Nearly a century following Shakushain's Revolt, Kumajiro Uehara, a Hokkaido historian, documents the Ainu from Hiroo to Nemuro were called the "Shimenashunkuru". He also describes the Menasunkur Ainu living in Eastern Hokkaido being split into two further subgroups; those who lived in south Hidaka and those in the Tokachi-Nemuro area. Hiromichi Kono, a researcher on Ainu grave markers, finds that distinctly-Menasunkur grave markers were distributed in the area from southern Hidaka to Kushiro and Abashiri, east of Shizunai. While most Menasunkur male grave markers looked like Y-shaped trees, the female grave markers had two types: one akin to a thick tree with a constriction at the top, and another akin to a clove-shaped tree, in Tokachi and Uchiura Bay respectively.

Additionally, a distinct type of chashi (Ainu fort) was found only in the areas of Menasunkur. There is a theory that this is because the Menasunkur is based on an eastern group that adapted Ainu culture far later than western Ainu subgroups, and there were conflicts in the process of "Ainuization" later.

== History ==
The first records of the Menasunkur Ainu come from a foreigner Spaniard, Angelis, who records in 1618 the shiploads from Menashi "to the east of the Matsumae" load dried salmon, herring, and sea otter skins, not dissimilar to ones found in Europe.

In the mid-17th century, political struggles with the Sumunkur Ainu, its western neighbor, intensified. Tensions escalated when the Sumunkur chief Onibishi killed the Menasunkur chief of Camoktain before the Matsumae clan were forced to mediate. However, Shakushain (Camoktain's successor) defeated Onibishi, and marched into Matsumae territory before defeated in the event known as Shakushain's Revolt.

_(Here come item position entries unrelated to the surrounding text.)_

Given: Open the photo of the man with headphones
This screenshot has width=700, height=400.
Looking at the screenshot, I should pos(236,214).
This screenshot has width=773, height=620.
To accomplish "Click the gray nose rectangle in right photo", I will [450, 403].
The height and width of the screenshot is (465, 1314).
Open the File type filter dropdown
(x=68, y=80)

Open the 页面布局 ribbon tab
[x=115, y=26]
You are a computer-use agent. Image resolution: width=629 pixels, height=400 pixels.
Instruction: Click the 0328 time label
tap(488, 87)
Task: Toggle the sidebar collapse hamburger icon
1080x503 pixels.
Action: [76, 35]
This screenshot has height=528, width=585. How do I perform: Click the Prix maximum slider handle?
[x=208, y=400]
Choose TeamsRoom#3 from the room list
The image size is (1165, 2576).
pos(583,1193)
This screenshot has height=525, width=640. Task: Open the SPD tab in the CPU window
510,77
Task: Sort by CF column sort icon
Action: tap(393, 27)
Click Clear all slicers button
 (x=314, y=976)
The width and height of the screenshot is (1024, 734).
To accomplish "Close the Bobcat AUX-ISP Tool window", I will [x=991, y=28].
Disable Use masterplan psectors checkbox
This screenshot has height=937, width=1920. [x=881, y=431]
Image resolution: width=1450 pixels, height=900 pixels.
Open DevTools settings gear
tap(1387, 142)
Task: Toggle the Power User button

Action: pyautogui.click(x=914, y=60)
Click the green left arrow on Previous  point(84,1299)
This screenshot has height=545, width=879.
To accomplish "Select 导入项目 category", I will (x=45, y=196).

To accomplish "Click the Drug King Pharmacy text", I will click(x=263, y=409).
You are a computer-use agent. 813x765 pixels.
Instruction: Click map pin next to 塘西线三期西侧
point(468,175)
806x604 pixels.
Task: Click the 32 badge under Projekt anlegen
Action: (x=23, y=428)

After the Battle of Shakushain, the control of Menasunkur by the Matsumae Domain further strengthened; areas east of Nemuro, which had not been controlled by the Matsumae Domain, were also affected too. In 1789, Menasunkur Ainu who lived in Kunashir Island (on the eastern end of Hokkaido) started a conflict between Ainu of Kunashir and Menasunkur which was also suppressed by the Matsumae domain. Slowly, the distinctions between the various Ainu subgroups blurred as Japanese colonization of Hokkaido continued steadily, and the descendants of the Menasunkur Ainu continue to live in the historically Menasunkur-populated regions of Hokkaido.